> [GOAL OF THE EXERCISE]: Please write out all of the entries exactly as they appear.

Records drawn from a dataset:
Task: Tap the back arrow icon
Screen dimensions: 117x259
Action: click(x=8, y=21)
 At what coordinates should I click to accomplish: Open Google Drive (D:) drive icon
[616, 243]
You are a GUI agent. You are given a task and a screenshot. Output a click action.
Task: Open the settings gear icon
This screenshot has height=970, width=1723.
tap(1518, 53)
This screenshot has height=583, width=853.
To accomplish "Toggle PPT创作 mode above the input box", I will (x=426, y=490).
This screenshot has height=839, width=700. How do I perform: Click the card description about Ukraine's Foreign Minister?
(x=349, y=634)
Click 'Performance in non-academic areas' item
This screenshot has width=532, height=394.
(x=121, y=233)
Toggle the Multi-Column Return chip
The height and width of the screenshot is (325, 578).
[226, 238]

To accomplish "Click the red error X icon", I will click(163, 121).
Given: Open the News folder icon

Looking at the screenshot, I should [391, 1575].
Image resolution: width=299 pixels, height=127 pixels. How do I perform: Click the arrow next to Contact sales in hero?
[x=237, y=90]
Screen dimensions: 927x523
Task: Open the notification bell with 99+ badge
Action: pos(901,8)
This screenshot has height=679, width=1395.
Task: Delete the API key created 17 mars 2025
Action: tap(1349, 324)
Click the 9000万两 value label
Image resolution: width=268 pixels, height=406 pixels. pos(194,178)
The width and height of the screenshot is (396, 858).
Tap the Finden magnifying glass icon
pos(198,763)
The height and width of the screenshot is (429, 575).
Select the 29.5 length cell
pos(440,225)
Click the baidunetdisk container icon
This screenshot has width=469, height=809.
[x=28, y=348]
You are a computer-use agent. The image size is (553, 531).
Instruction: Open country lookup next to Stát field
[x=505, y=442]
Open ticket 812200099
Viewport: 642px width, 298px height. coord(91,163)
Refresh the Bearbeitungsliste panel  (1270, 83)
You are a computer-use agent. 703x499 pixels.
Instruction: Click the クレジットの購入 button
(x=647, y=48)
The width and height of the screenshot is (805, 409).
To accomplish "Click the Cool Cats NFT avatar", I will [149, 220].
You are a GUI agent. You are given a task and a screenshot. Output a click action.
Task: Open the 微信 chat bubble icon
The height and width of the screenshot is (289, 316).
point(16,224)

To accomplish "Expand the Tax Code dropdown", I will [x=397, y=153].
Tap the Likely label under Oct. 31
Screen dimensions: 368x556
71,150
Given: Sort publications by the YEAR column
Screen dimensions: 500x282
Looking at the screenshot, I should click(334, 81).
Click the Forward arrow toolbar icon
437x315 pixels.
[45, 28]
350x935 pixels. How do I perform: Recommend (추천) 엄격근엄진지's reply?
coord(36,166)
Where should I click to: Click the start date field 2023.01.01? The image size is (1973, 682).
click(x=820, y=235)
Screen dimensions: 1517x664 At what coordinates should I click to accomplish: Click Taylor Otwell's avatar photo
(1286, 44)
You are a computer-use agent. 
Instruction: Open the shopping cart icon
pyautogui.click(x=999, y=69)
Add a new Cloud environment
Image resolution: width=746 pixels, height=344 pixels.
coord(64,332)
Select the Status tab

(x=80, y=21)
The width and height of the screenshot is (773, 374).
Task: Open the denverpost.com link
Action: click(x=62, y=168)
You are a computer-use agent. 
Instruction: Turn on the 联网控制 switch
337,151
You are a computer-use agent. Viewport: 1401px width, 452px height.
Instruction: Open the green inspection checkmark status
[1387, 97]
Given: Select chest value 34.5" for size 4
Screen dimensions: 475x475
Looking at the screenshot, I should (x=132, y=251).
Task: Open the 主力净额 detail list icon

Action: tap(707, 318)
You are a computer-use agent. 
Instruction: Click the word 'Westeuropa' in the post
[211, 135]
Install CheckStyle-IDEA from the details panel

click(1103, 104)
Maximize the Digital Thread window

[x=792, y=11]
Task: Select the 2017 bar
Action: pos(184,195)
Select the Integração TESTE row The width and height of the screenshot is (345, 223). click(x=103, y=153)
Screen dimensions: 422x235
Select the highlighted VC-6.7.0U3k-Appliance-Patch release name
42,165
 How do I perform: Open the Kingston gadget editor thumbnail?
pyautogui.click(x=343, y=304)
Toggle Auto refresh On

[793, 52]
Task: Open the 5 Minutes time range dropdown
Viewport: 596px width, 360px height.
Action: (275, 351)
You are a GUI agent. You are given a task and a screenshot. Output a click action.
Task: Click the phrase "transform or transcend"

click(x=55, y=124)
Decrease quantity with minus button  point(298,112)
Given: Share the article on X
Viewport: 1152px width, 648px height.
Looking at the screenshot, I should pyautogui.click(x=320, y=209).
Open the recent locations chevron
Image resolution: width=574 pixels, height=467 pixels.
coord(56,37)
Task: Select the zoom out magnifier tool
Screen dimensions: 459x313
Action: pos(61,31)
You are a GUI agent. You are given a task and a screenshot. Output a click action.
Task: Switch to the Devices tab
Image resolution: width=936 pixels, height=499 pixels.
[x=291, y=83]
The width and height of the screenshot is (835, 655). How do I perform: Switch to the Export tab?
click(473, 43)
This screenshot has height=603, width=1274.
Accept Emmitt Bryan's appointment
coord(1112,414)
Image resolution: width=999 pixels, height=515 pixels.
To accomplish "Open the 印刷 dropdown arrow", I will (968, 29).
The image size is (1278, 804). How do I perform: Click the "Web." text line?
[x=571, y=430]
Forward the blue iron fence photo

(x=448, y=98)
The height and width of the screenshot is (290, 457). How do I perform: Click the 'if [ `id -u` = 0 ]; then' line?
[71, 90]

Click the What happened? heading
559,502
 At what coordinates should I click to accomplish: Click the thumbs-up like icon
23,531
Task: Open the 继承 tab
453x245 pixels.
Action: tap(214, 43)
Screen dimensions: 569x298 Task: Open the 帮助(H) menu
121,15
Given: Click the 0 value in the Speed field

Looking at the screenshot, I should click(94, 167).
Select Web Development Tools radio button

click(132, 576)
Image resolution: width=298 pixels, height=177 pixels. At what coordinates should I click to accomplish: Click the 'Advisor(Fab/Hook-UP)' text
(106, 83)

> [THE COMPLETED TASK]:
Task: Tap the back arrow icon
Screen dimensions: 117x259
Action: click(x=8, y=21)
 At what coordinates should I click to accomplish: Open Google Drive (D:) drive icon
[616, 243]
You are a GUI agent. You are given a task and a screenshot. Output a click action.
Task: Open the settings gear icon
This screenshot has height=970, width=1723.
tap(1518, 53)
This screenshot has height=583, width=853.
To accomplish "Toggle PPT创作 mode above the input box", I will (x=426, y=490).
This screenshot has height=839, width=700. How do I perform: Click the card description about Ukraine's Foreign Minister?
(x=349, y=634)
Click 'Performance in non-academic areas' item
This screenshot has width=532, height=394.
(x=121, y=233)
Toggle the Multi-Column Return chip
The height and width of the screenshot is (325, 578).
[226, 238]

To accomplish "Click the red error X icon", I will click(163, 121).
Given: Open the News folder icon

Looking at the screenshot, I should [391, 1575].
Image resolution: width=299 pixels, height=127 pixels. How do I perform: Click the arrow next to Contact sales in hero?
[x=237, y=90]
Screen dimensions: 927x523
Task: Open the notification bell with 99+ badge
Action: pos(901,8)
This screenshot has height=679, width=1395.
Task: Delete the API key created 17 mars 2025
Action: tap(1349, 324)
Click the 9000万两 value label
Image resolution: width=268 pixels, height=406 pixels. pos(194,178)
The width and height of the screenshot is (396, 858).
Tap the Finden magnifying glass icon
pos(198,763)
The height and width of the screenshot is (429, 575).
Select the 29.5 length cell
pos(440,225)
Click the baidunetdisk container icon
This screenshot has width=469, height=809.
[x=28, y=348]
You are a computer-use agent. The image size is (553, 531).
Instruction: Open country lookup next to Stát field
[x=505, y=442]
Open ticket 812200099
Viewport: 642px width, 298px height. coord(91,163)
Refresh the Bearbeitungsliste panel  (1270, 83)
You are a computer-use agent. 703x499 pixels.
Instruction: Click the クレジットの購入 button
(x=647, y=48)
The width and height of the screenshot is (805, 409).
To accomplish "Click the Cool Cats NFT avatar", I will [149, 220].
You are a GUI agent. You are given a task and a screenshot. Output a click action.
Task: Open the 微信 chat bubble icon
The height and width of the screenshot is (289, 316).
point(16,224)

To accomplish "Expand the Tax Code dropdown", I will [x=397, y=153].
Tap the Likely label under Oct. 31
Screen dimensions: 368x556
71,150
Given: Sort publications by the YEAR column
Screen dimensions: 500x282
Looking at the screenshot, I should click(334, 81).
Click the Forward arrow toolbar icon
437x315 pixels.
[45, 28]
350x935 pixels. How do I perform: Recommend (추천) 엄격근엄진지's reply?
coord(36,166)
Where should I click to: Click the start date field 2023.01.01? The image size is (1973, 682).
click(x=820, y=235)
Screen dimensions: 1517x664 At what coordinates should I click to accomplish: Click Taylor Otwell's avatar photo
(1286, 44)
You are a computer-use agent. 
Instruction: Open the shopping cart icon
pyautogui.click(x=999, y=69)
Add a new Cloud environment
Image resolution: width=746 pixels, height=344 pixels.
coord(64,332)
Select the Status tab

(x=80, y=21)
The width and height of the screenshot is (773, 374).
Task: Open the denverpost.com link
Action: click(x=62, y=168)
You are a computer-use agent. 
Instruction: Turn on the 联网控制 switch
337,151
You are a computer-use agent. Viewport: 1401px width, 452px height.
Instruction: Open the green inspection checkmark status
[1387, 97]
Given: Select chest value 34.5" for size 4
Screen dimensions: 475x475
Looking at the screenshot, I should (x=132, y=251).
Task: Open the 主力净额 detail list icon

Action: tap(707, 318)
You are a computer-use agent. 
Instruction: Click the word 'Westeuropa' in the post
[211, 135]
Install CheckStyle-IDEA from the details panel

click(1103, 104)
Maximize the Digital Thread window

[x=792, y=11]
Task: Select the 2017 bar
Action: pos(184,195)
Select the Integração TESTE row The width and height of the screenshot is (345, 223). click(x=103, y=153)
Screen dimensions: 422x235
Select the highlighted VC-6.7.0U3k-Appliance-Patch release name
42,165
 How do I perform: Open the Kingston gadget editor thumbnail?
pyautogui.click(x=343, y=304)
Toggle Auto refresh On

[793, 52]
Task: Open the 5 Minutes time range dropdown
Viewport: 596px width, 360px height.
Action: (275, 351)
You are a GUI agent. You are given a task and a screenshot. Output a click action.
Task: Click the phrase "transform or transcend"

click(x=55, y=124)
Decrease quantity with minus button  point(298,112)
Given: Share the article on X
Viewport: 1152px width, 648px height.
Looking at the screenshot, I should pyautogui.click(x=320, y=209).
Open the recent locations chevron
Image resolution: width=574 pixels, height=467 pixels.
coord(56,37)
Task: Select the zoom out magnifier tool
Screen dimensions: 459x313
Action: pos(61,31)
You are a GUI agent. You are given a task and a screenshot. Output a click action.
Task: Switch to the Devices tab
Image resolution: width=936 pixels, height=499 pixels.
[x=291, y=83]
The width and height of the screenshot is (835, 655). How do I perform: Switch to the Export tab?
click(473, 43)
This screenshot has height=603, width=1274.
Accept Emmitt Bryan's appointment
coord(1112,414)
Image resolution: width=999 pixels, height=515 pixels.
To accomplish "Open the 印刷 dropdown arrow", I will (968, 29).
The image size is (1278, 804). How do I perform: Click the "Web." text line?
[x=571, y=430]
Forward the blue iron fence photo

(x=448, y=98)
The height and width of the screenshot is (290, 457). How do I perform: Click the 'if [ `id -u` = 0 ]; then' line?
[71, 90]

Click the What happened? heading
559,502
 At what coordinates should I click to accomplish: Click the thumbs-up like icon
23,531
Task: Open the 继承 tab
453x245 pixels.
Action: tap(214, 43)
Screen dimensions: 569x298 Task: Open the 帮助(H) menu
121,15
Given: Click the 0 value in the Speed field

Looking at the screenshot, I should click(94, 167).
Select Web Development Tools radio button

click(132, 576)
Image resolution: width=298 pixels, height=177 pixels. At what coordinates should I click to accomplish: Click the 'Advisor(Fab/Hook-UP)' text
(106, 83)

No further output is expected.